First of all I have a problem with understanding the settings for de-equivariantization process. It is written on page 5 of the paper that one needs $\mathcal{E}=\mathrm{Rep}(G)\subset Z(\mathcal{C})$ such that $\mathcal{E}$ embeds into $\mathcal{C}$ via the forgetful functor $Z(\mathcal{C})\rightarrow \mathcal{C}$.

Question 1. I would like to know what "embeds" means exactly.

Rephrasing when a functor is an embedding functor is? Is it enough to be injective on objects and to send simple objects into simple objects. Obviously this is necessary.
Question 2. In a concrete example where $\mathcal{C}=\mathrm{Rep}(A)$ for a Hopf algebra $A$ what would be the conditions to be imposed for the corresponding composition to be an embedding.

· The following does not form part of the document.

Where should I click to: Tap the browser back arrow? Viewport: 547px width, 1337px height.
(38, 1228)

Is the corresponding category $\mathcal{C}_G$ the category of representations of a Hopf algebra, i.e does it posses a fiber functor?

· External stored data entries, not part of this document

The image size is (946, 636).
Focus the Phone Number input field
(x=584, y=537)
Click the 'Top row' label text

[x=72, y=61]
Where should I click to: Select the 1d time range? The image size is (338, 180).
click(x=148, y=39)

Question 3. The third question I have is regarding the de-equivariantization $\mathcal{E}'_G $ from the second part of the proof proposition.

I understood the construction of $\mathcal{E}$ and clearly $\mathcal{E}\subset \mathcal{E}'$ since $\mathcal{E}$ is symmetric. The question I have is why after composing to the restriction functor $Z(\mathcal{E}') \rightarrow \mathcal{E}'$ one still has an inclusion.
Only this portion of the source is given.